Re: No Ceph Recovery : Is it a bug ?

Gaurav Bafna <bafnag@xxxxxxxxx> · Thu, 19 May 2016 14:44:03 +0530

Hi Sage & hzwulibin

Many thanks for your reply :)

Ceph osd tree : http://pastebin.com/3cC8brcF

Crushmap : http://pastebin.com/K2BNSHys

Since I removed the 12 osds from the crush map, there are no more stuck PGs .

Version : Hammer 0.94.5.    Do you think it can just be a reporting
issue ? The osds that went down had around 300 PGs mapped to them out
of which it was primary for 0 . We have two IDCs.
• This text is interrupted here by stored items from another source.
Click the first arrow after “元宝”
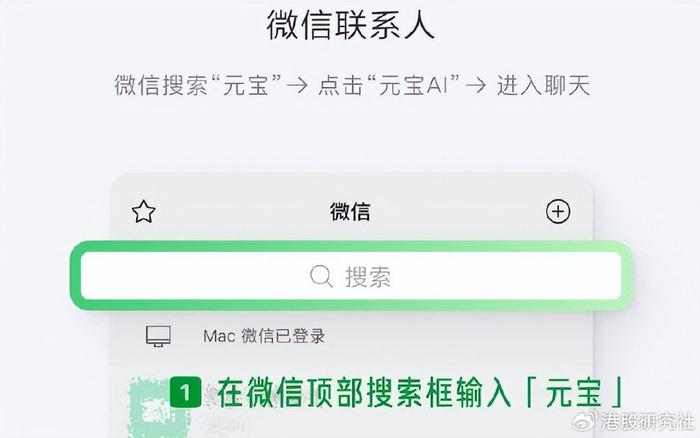This screenshot has height=438, width=700. 297,85
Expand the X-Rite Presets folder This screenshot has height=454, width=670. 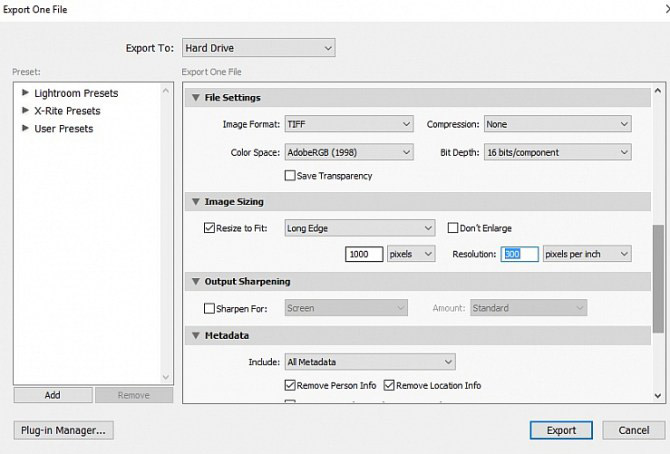pos(25,111)
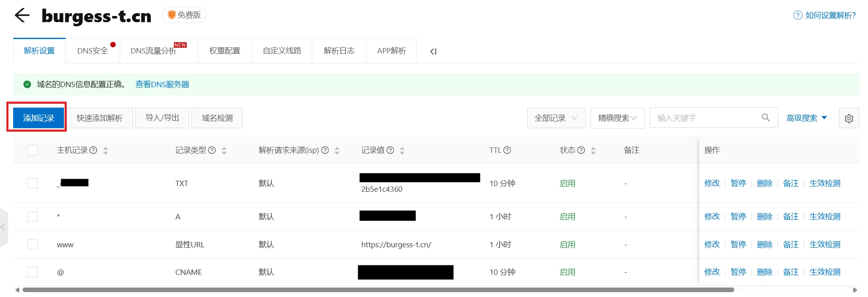The image size is (868, 297).
Task: Expand the 精确搜索 dropdown
Action: pos(617,118)
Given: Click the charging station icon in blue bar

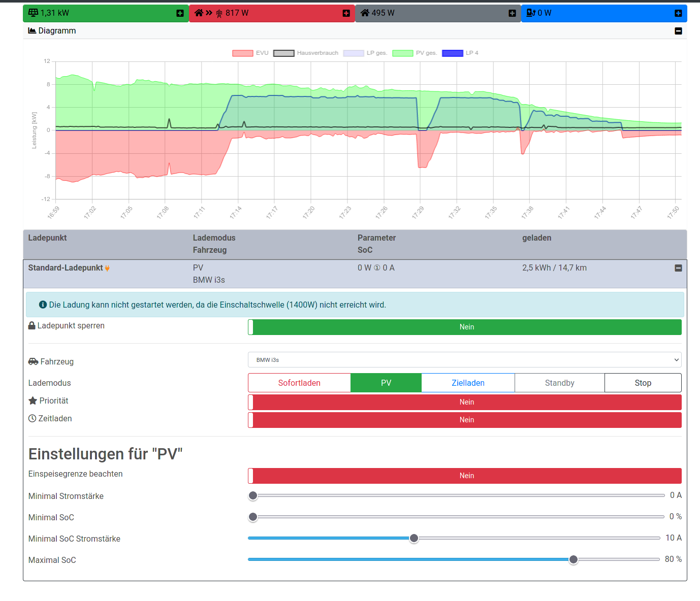Looking at the screenshot, I should coord(531,13).
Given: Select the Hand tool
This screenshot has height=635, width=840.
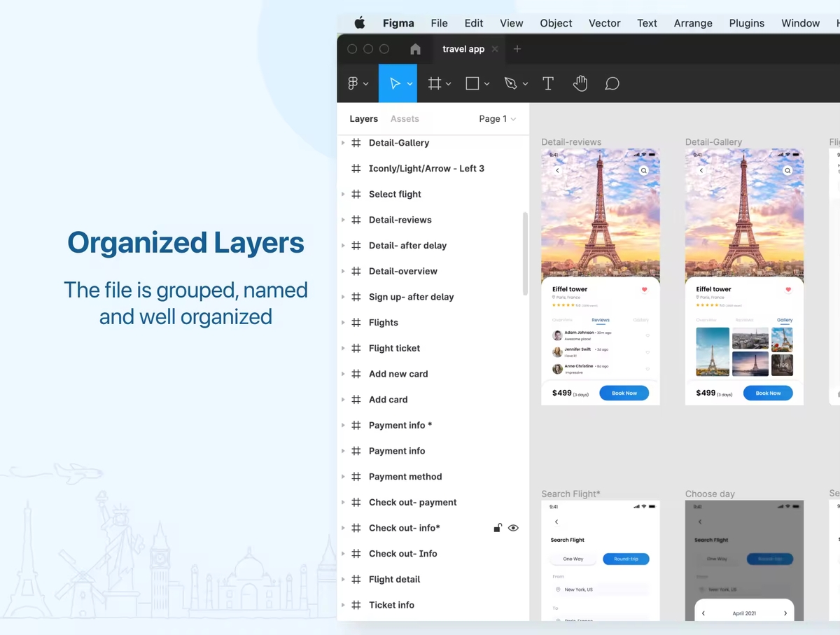Looking at the screenshot, I should pos(580,84).
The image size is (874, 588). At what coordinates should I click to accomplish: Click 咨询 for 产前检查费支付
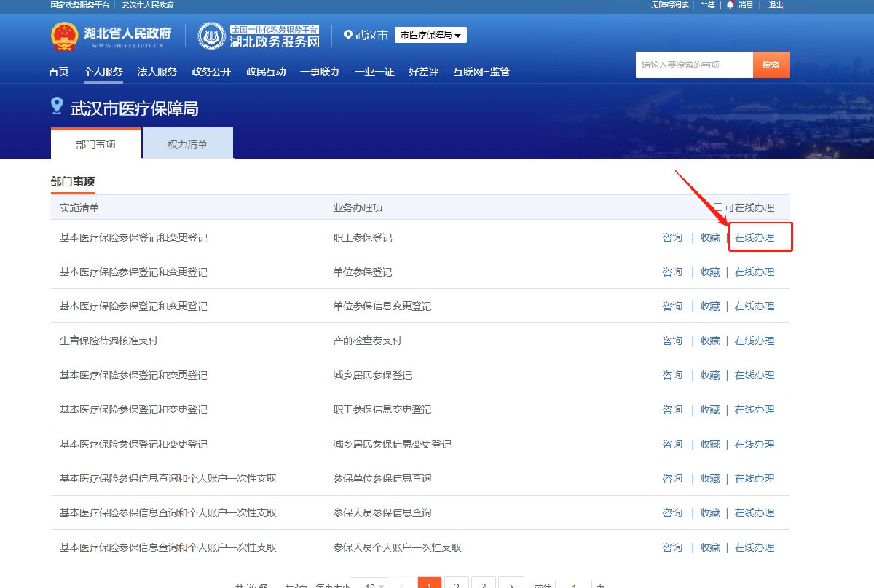(672, 341)
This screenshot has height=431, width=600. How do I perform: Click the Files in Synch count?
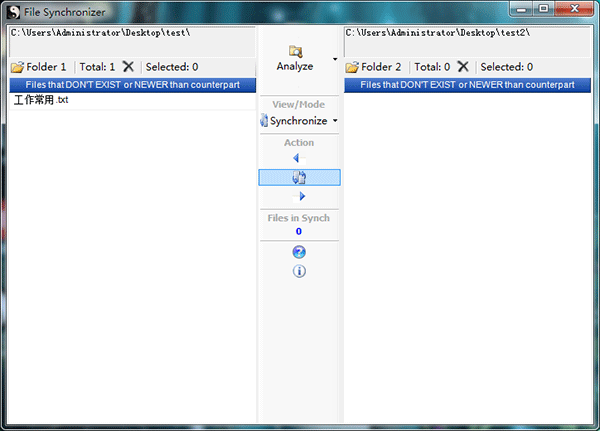298,231
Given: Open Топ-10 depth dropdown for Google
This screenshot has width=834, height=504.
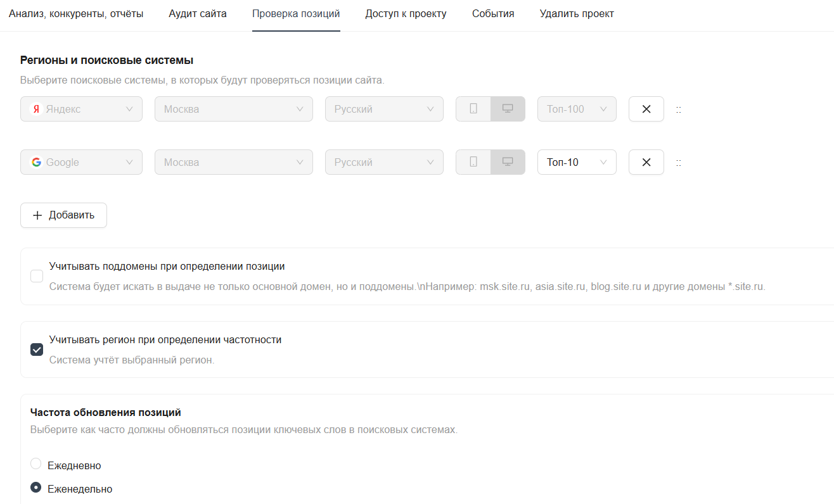Looking at the screenshot, I should (576, 162).
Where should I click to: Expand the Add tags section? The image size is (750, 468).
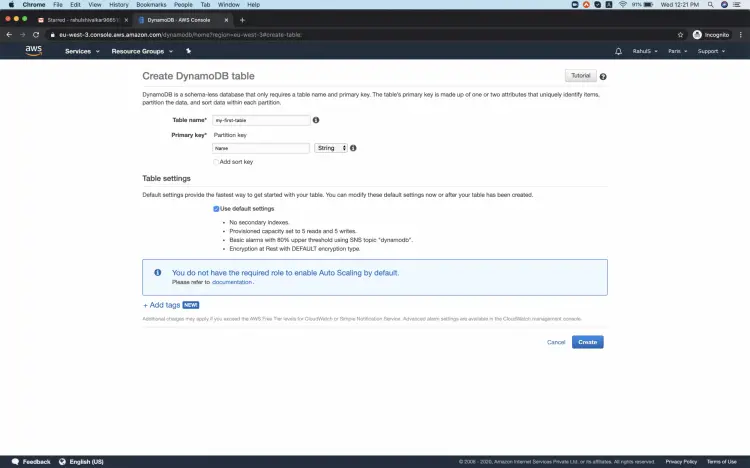[x=163, y=304]
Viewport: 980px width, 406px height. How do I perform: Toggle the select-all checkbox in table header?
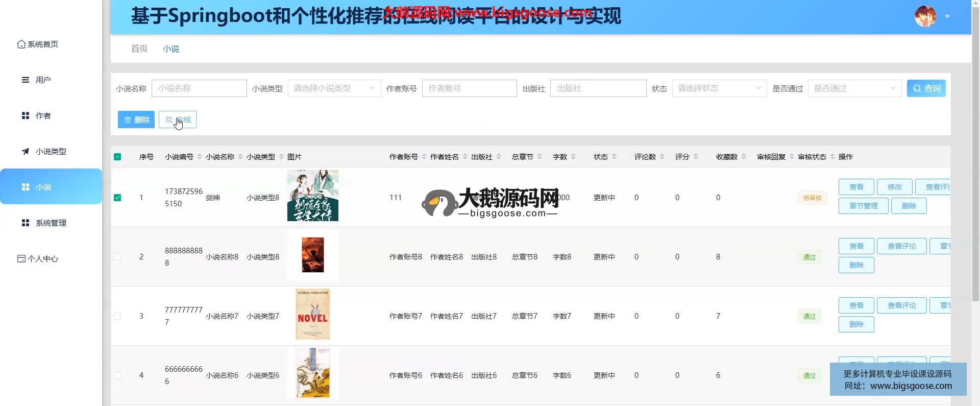(x=117, y=157)
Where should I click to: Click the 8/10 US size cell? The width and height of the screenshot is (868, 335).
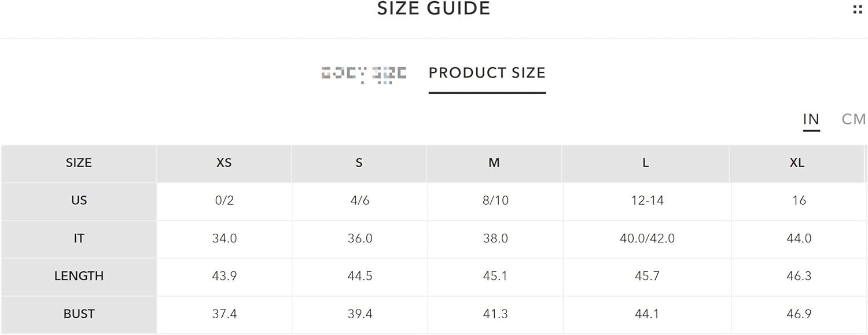(495, 201)
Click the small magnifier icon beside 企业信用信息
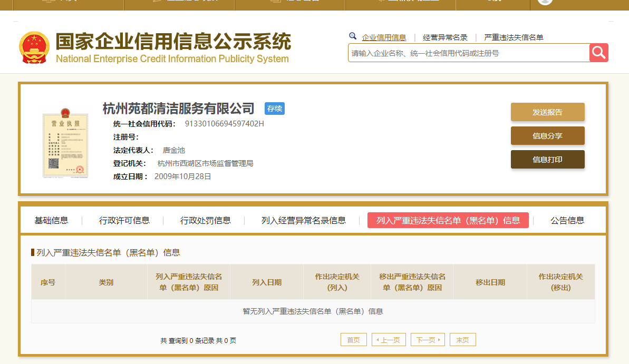Screen dimensions: 629x364 tap(353, 36)
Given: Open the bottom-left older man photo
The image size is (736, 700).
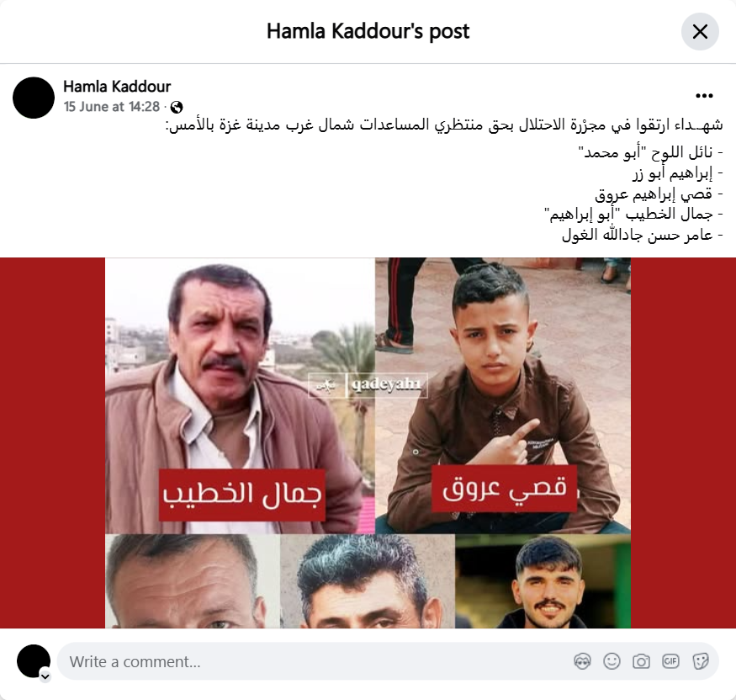Looking at the screenshot, I should pos(193,581).
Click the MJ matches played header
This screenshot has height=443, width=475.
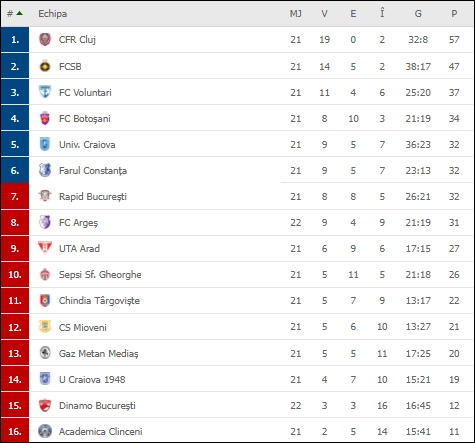pos(296,14)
All the primary are
in one IDC only for now.

Sage, I did not get yor first point. What is not matching ?  In our
cluster there were 2758 running osds before the 12 osd crash . After
that event , there were 2746 osds left.

PG Stat for your reference :   v3733136: 75680 pgs: 75680
active+clean; 409 GB data, 16745 GB used, 14299 TB / 14315 TB avail;
443 B/s wr, 0 op/s

Also, I have seen this issue 3 times with our cluster. Even when 1 osd
goes down in IDC1 or IDC2, some PG always remain undersized. I am sure
this issue will come up once again . So can you tell me what things
should I look when an OSD goes down next time ?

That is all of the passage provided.